Chester J. Zelasko, Ph.D. |
July 8, 2008
A reader recently
sent me a link to a lecture by Larry Norton, MD, Deputy Physician-in-Chief
for Breast Cancer Programs at Sloan-Kettering Cancer Center (1). The reader
was concerned because he’s a leading expert on cancer treatment and said he
wouldn’t recommend taking vitamins because research has shown an increased
mortality rate. Needless to say, that’s a provocative statement so I decided
to listen to the discussion about supplements and provide my analysis of his
comments. Before I do, let me say upfront that Dr. Norton is a brilliant
physician; I wouldn’t hesitate to recommend him to anyone seeking cancer
treatment. But it’s always the rest of the story where things get muddy.
Let’s take a look.
Are Vitamins Dangerous?
Dr. Norton made a statement that people who take vitamins die sooner. He
based that on a study published in Lancet in 2003 (2). The study was not a
double-blind, placebo-controlled trial (DBPC). Rather, it was a
meta-analysis of seven DBPC trials on vitamin E and eight DBPC trials on
beta-carotene supplementation that included a combined total of 200,000
subjects. The objective of the individual studies was to see whether
supplementation with these antioxidants reduced morbidity and mortality.
Vitamin E had no positive or negative effect; beta-carotene resulted in a
slight increased risk of overall mortality and an increased risk of death
from heart disease.
The problem is that this statistical study combined studies that used
varying amounts of the supplements, used mostly synthetic sources of the
vitamins, and lasted varying lengths of time from 1.4 to 12 years. Even with
no background in statistics, you can see the problem--too many different
types of studies are being combined. In a review of the problems with
meta-analysis, Dr. Craig Coleman who did a similar type of meta-analysis on
the efficacy of echinacea said, “It’s not that we are comparing apples and
oranges. Rather, we’re comparing different types of apples (3).” But that
doesn’t lend itself to an accurate analysis.

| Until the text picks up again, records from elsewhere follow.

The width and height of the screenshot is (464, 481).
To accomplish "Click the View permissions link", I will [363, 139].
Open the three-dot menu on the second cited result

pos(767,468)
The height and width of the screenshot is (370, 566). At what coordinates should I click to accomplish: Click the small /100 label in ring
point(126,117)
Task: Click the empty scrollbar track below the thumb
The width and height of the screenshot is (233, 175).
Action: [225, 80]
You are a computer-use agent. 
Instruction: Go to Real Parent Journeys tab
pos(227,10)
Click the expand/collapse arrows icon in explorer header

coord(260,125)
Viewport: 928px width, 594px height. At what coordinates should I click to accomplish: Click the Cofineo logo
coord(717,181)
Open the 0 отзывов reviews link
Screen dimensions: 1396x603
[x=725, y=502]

There’s one more issue and that’s related to the number of subjects.
Whenever the number of subjects gets so high, it increases the probability
that differences will be found; an analysis of the data confirms that risk.
While there was a statistically significant increase in mortality for those
who used beta-carotene, the numbers work out to an additional four deaths
per 1,000 subjects over 12 years. People are not dropping in the street from
taking beta-carotene as Dr. Norton implied. He acknowledged that some people
who are already sick might be attracted to taking vitamins. With so few
deaths, that’s a more reasonable explanation than saying that vitamins are
bad in general. Vitamins are not a substitute for a healthy lifestyle and
quality health care--they complement it.
Why Would You Say That?
Dr. Norton was asked about the use of substances such as curcumin and
coenzyme Q10 during cancer treatment. He replied with a question: “Why would
you say that?” What he was after was the research: are there randomized DBPC
trials done on those supplements in human trials during cancer treatment?
Not test-tube or rodent studies and not theories based on logic--human
trials. Have those data been accepted for publication in a peer-reviewed
journal? If it passes those criteria, then he’d consider it.
But Dr. Norton violated his own criteria. He made the statement that cancer
cells are more metabolically active and therefore, will need the vitamins
more than the normal cells; the vitamins could therefore increase the
tumor’s ability to defend itself and grow. So let’s ask him the same
question: “Why would you say that?”
Are there published randomized DBPC trials on cancer patients undergoing
treatment who were given antioxidants and had an increase in mortality or
tumor growth? The answer is no. There are test-tube studies on
antioxidants and isolated tumor cells, but that doesn’t fit his criteria.
Neither does his logic when he states that cancer cells are dividing fast
and thus must need more antioxidants. There are only test-tube studies
showing that may be possible but nothing in human trials. In fact, there are
a small number of DBPC trials on human subjects undergoing cancer treatment
who were given antioxidants with beneficial effects (4).
This was not an attempt to catch Dr. Norton making an error. Rather, it’s to
demonstrate that we don’t know everything about antioxidants and cancer
treatment. If a well-respected doctor makes a statement, he must back it up
with research, not logic. So if you’re undergoing cancer treatment and your
doctor says, “I don’t want you to take any vitamins during treatment,” I
would start by asking one question: “Why would you say that?”
- Larry Norton, MD. The Changing Face of Breast Cancer: Where We Are,
Where We Are Going, and How.
- Vivekananthan DP, et al. Use of Antioxidant Vitamins for the
Prevention of Cardiovascular Disease: Meta-Analysis of Randomized
Trials. Lancet. 2003; 361:2017-23.
- Carey, John. When Medical Studies Collide: Contradictory reports?
Meta-analysis may make things more confusing. BusinessWeek. August 6,
2007. Page 38.
- Better Life Newsletter.
Vitamin C and Cancer Treatment. March 16, 2007.